Your objective
Write out the part of the text below about a father's cancer and bipolar illness from "My dad’s battle" to "did know something.", word for word.

My Dad modeled perseverance through suffering.
I remember a conversation we had about his cancer, in his last weeks. I was in my angry stage of grief – facing the likely fact of his impending death. And I wanted him to be angry too. He wasn’t.
He said something that I will always remember. “Jenny, dying of cancer is not nearly as challenging as being mentally ill. They don’t bring you casseroles when you’re in there fighting your mental disorders.”
My dad’s battle with cancer took up the last five years of his life. But, it was not his focus. As much as he could, he continued living, believing, hoping. He worked every day that he could during cancer treatments. He got well for a small length of time. He kept his sense of humor, and in general, remained upbeat, even in spite of discouraging news from doctors. During his battle with cancer, my mom also found out she had breast cancer. They walked these challenging days together.
These though, were not their only dark days within their 35 years of marriage. My dad had his first bi-polar episode when he was a young adult, before they were married, but they were together. This was the first of several episodes he had in his adult life. I don’t know all the details of these struggles. Parents are wise to not share every detail of pain with their kids. But I did know something.
I remember when I was 7 or so. My dad was “sick” in the hospital, for a few weeks. It seemed like forever. But my mom kept us all very “together”. When my dad got home from his stay, he had made me and my sister a pink octopus. It was made out of yarn, around a tennis ball. I can see this octopus as clear as I can see this computer screen.

Given material
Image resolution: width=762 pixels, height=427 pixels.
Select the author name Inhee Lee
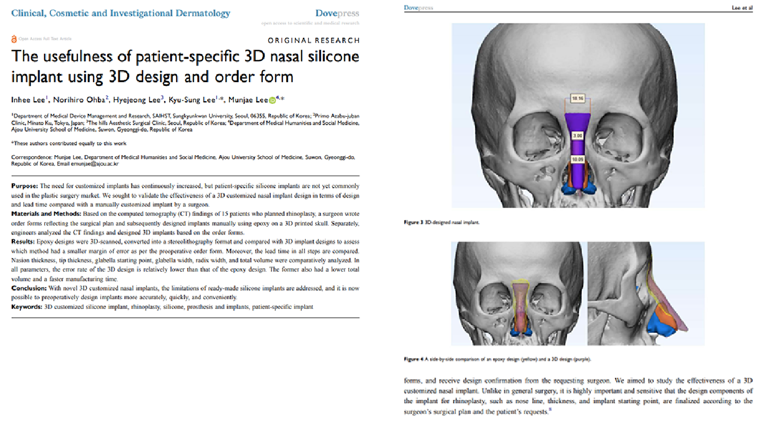(28, 100)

Result for this task
My dad’s battle with cancer took up the last five years of his life. But, it was not his focus. As much as he could, he continued living, believing, hoping. He worked every day that he could during cancer treatments. He got well for a small length of time. He kept his sense of humor, and in general, remained upbeat, even in spite of discouraging news from doctors. During his battle with cancer, my mom also found out she had breast cancer. They walked these challenging days together.
These though, were not their only dark days within their 35 years of marriage. My dad had his first bi-polar episode when he was a young adult, before they were married, but they were together. This was the first of several episodes he had in his adult life. I don’t know all the details of these struggles. Parents are wise to not share every detail of pain with their kids. But I did know something.